Complete step by step solution:
We are given that a solid rectangular door is of uniform thickness.
Its width is given as 2 m.
The mass of the door is also provided which is 60 kg.
The distance between the centre of mass and the vertical axis of the door will be 1 m as we know that the width of the door is 2 m and hence the distance will be halved.
Now, the moment of inertia about the centre of the mass of the rectangular door will be given as: ${I_{cm}} = \dfrac{{M{b^2}}}{{12}}$
We have M = 60 kg and b = 2 m. on putting these values in the above equation, we get
$\Rightarrow {I_{cm}} = \dfrac{{60 \times {2^2}}}{{12}} = \dfrac{{240}}{{12}} = 20kg{m^2}$
We have calculated the value of Icm and now we will calculate the value of the moment of inertia about the hinges of the door.
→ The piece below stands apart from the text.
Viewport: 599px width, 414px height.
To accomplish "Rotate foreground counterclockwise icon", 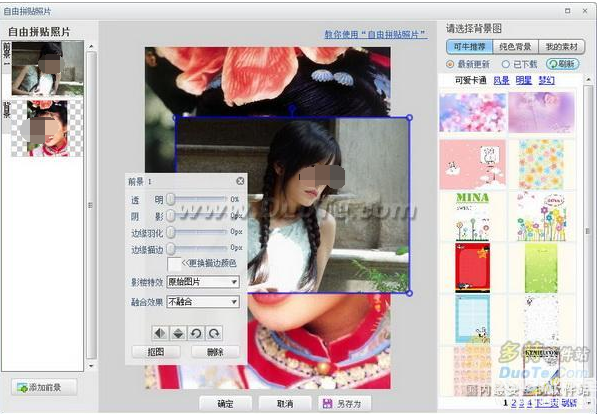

We have $I = {I_{cm}} + M{d^2}$, on putting values in this equation, we get
$\Rightarrow I = 20 + 60 \times {1^2} = 20 + 60 = 80$
Therefore, the moment of inertia about the hinges of the door I = 80 kg$m^2$.
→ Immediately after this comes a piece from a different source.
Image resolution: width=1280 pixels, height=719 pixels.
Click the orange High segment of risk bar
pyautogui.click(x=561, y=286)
Comparing it with the given value of moment of inertia which is 10n kg$m^2$, we get n = 8.

Note: You may get confused while reading the given problem because both the moment of inertia is given i.e., the moment of inertia about the centre of mass and the moment of inertia about the vertical axis at a certain distance from the centre of mass of the body.